EXTRACT PROVIDED =>
────────────────
Dad: You should let me help you, I can help you.
Me: *getting annoyed* Drop it already, it's something I have to do alone.
Dad: Why do you have to do it by yourself, let me help.
Me: Because it's my damn problem, that's why. Stay out of it.
Dad: It's not just your problem, why do you think that?
Me: *really agitated now* I don't see you pulling your hair out and being able to relate to this, that's why. If you did, then maybe it'd be a different story. But since you don't, just drop it already.
Dad: But I just want to help.
Me: ...Look. This is something only I am going through. It's something even I don't really understand and I'll understand it by myself and deal with it by myself.
Dad: Well you don't have to.
Me: *walking outside to get away from him* Yeah Dad, it actually is something I have to do by myself. No one else can stop this except for me and I'll deal with this on my own. I have this long, any longer won't kill me.
Dad: We can help you, you know that right? We only want to help you because we care.
Me: Then quit caring about something that has nothing to do with you. You can't help someone who won't let you help them. Now either drop it or I'm going for a walk.
────────────────
RECORDS =>
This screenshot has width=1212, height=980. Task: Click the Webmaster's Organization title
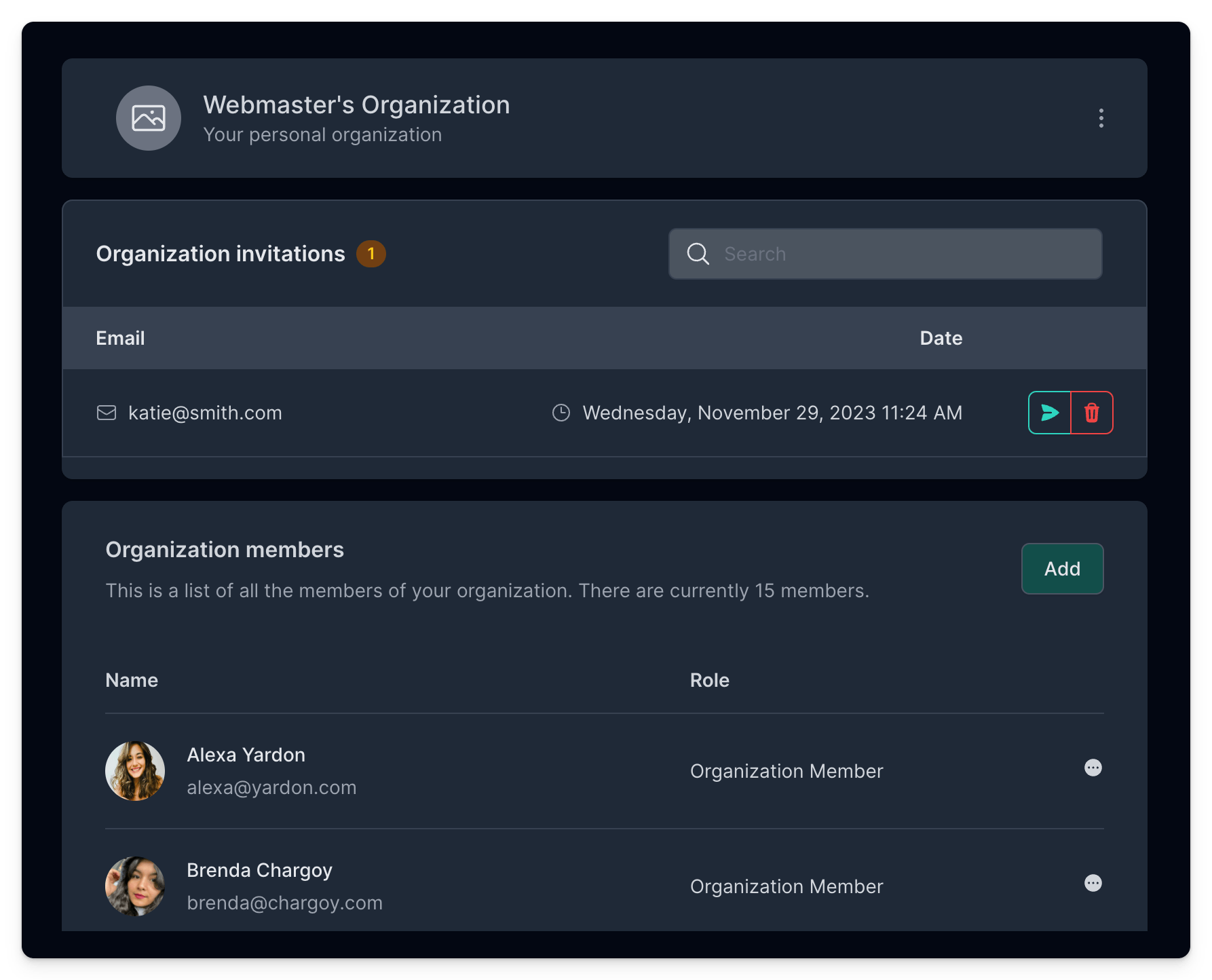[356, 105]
────────────────
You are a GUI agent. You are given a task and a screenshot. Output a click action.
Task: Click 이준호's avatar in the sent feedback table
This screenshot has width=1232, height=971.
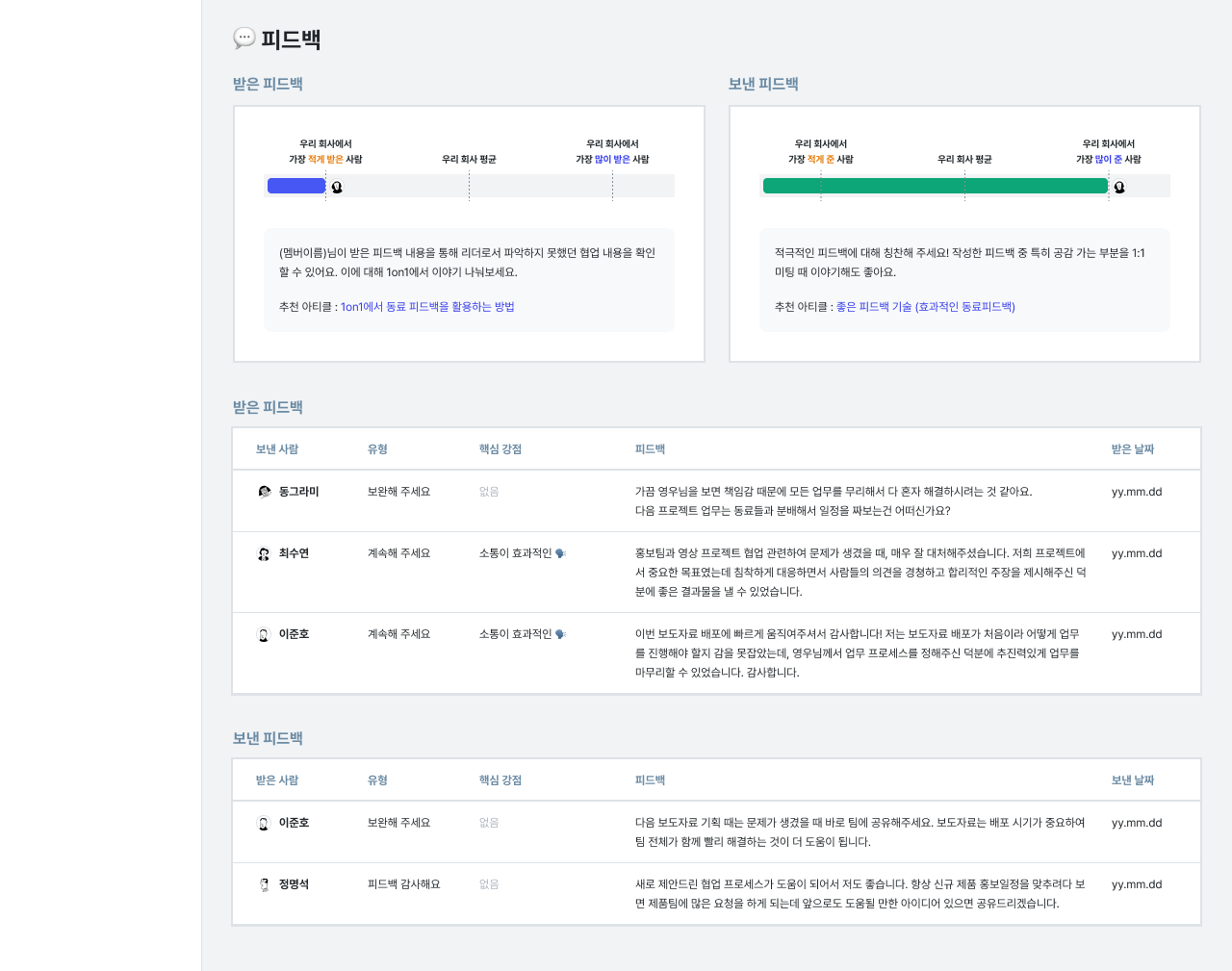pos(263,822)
────────────────
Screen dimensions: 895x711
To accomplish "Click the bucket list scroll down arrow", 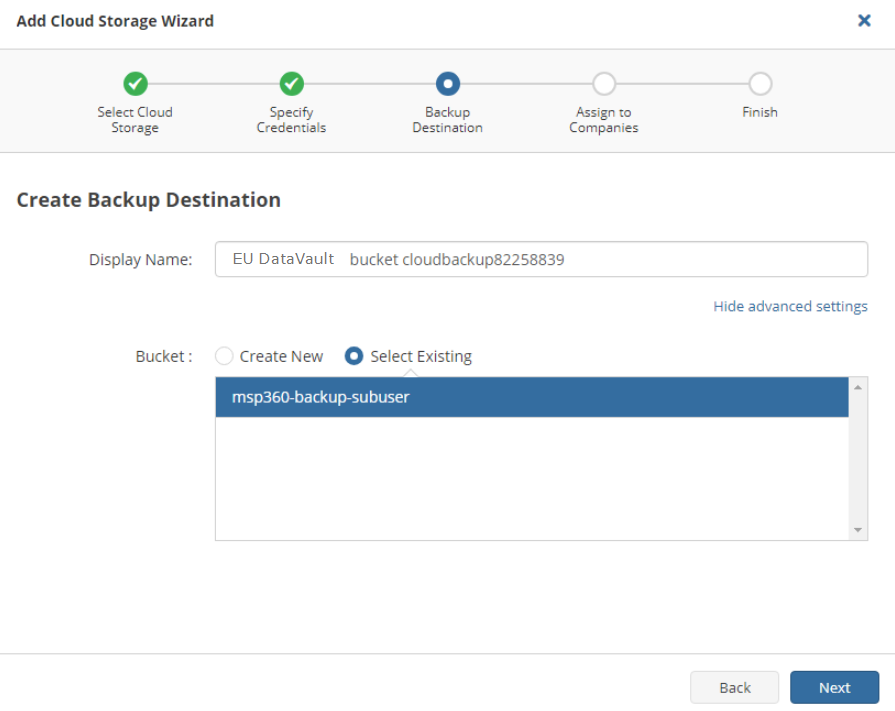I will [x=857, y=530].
────────────────
DIRECTIVES =>
A: In the conversation with Dad, what does the speaker say they will do if Dad does not drop the subject?
B: Pick up the conversation with Dad after its final line and carry it forward.
The entries are separate material, unrelated to the conversation with Dad.

RESPONSES IN ORDER =>
A: Go for a walk.

B:
Urrrgh, why are parents so thick that they don't understand the blatant: "I DON'T WANT TO TALK ABOUT THIS SUBJECT SO DROP IT ALREADY BEFORE YOU PISS ME OFF" message?
*fume fume*
Great, I'm all riled up before I want to go sleep. Fuuuuuun.
It's like what my icon says:
"It's time you walked this lonely road all on your own."
I'll understand and deal with this by myself; it's my demon, no one elses and I don't want sympathy or pity about it. If I screw up? Yeah, I screwed up and failed again, will be emo in my journal and get the fuck over it and try again when my confidence level is back up.
Times like these make me seriously wish I was someone who liked solitary confinement and didn't need anyone.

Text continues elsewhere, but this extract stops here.